14 December 2021

COP26: key takeaways and the introduction of ‘Glasgow Breakthroughs’ and the Glasgow Climate Pact

The 2021 United Nations Climate Change Conference (COP26) consisted of 12 days of discussions and debates between climate activists, governmental representatives, and politicians. As per the Paris Agreement, the goal of limiting global warming to 1.5 degrees Celsius has been high on the agenda, with this year’s summit working to transition this from a mere target to an actionable plan. A few weeks on from the COP26 summit in Glasgow, we take a look at some of the agreements.

The topic of clean technologies has been consistently mentioned throughout the summit and has encouraged over 40 world leaders to sign and commit to the ‘Glasgow Breakthroughs’ and the Glasgow Climate Pact. The overall goal of the initiative is to strengthen climate action and speed up the development of clean technologies, allowing the signatories to meet the 2030 targets and 2050 net zero goal.

The ‘Glasgow Breakthroughs’

This set of leader-led commitments aims to accelerate innovation and the deployment of clean technologies in five sectors: power, road transport, steel, hydrogen and agriculture, with a target deadline of 2030. The specific aims include:

Power: To make clean power the most affordable and reliable option to all countries to meet their power needs efficiently by 2030. Despite the official target only being set in November 2021, many companies have already been working on inventions to help implement clean power across the world. For example, OXTO Energy, as mentioned in our earlier COP26 article, has developed flywheel batteries for stabilising the intermittent supply of energy from renewable sources such as wind and solar.

Hydrogen: To make affordable, renewable and low carbon hydrogen globally available by 2030. There are already such initiatives and inventions in place to achieve this goal, Including the work of Enapter,  which develops technology to turn renewable electricity into emission-free green hydrogen gas.

Road transport: To make zero-emission vehicles the new normal by making them accessible, affordable and sustainable in all regions. There has already been a shift in this area, with many car brands developing and producing carbon neutral vehicles.

Agriculture: To make climate smart and sustainable agriculture the most attractive and widely adopted option for farmers everywhere by 2030.

Steel: To make near-zero emission steel the preferred choice in global markets, with efficient use and production established in every region by 2030.

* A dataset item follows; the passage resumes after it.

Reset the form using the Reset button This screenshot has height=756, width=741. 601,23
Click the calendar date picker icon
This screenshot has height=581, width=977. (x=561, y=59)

Most signatories have already made some progress in the five sectors mentioned above as part of their attempts to meet the Paris Agreement targets and net zero goal by 2050. The ‘Glasgow Breakthroughs’ will contribute to the success of all international climate change plans through a range of international initiatives to drive innovation and scale up the green industry. The commitment – and ideally completion – of these breakthroughs over the next eight years will place signatories on track to reaching all other long-term climate change tackling plans.

Glasgow Climate Pact

Alongside the ‘Glasgow Breakthroughs’, world leaders have signed the Glasgow Climate Pact, with a common theme of technology transfer and its role in the mitigation of, and adaption to, the adverse effects of climate change. The Standing Committee on Patents at WIPO (World Intellectual Property Organisation) has considered the role of patents in the effective transfer of technology and found that the “fundamental elements of the patent system play an important role in the dissemination of knowledge and the transfer of technology”. The ability of the patent system to crystalise a technological development or invention makes it the ideal vehicle to transfer technology internationally. The patent system is also well placed to reconcile the interests of the technology-rich parties and the requirements of those looking to benefit, by balancing a limited monopoly with sufficient disclosure.

Aside from the ‘Glasgow Breakthroughs’ and the Glasgow Climate Pact being signed, COP26 delegates have also addressed the global net zero target by mid-century, producing measurable goals to protect communities and habitats most impacted by adverse effects of climate change, through raising $100 billion every year and finalising the implementation rules for the Paris Agreement. The effects of the summit are set to impact the next few decades and shape the future of the green economy; we wait with anticipation to see these proposals materialise.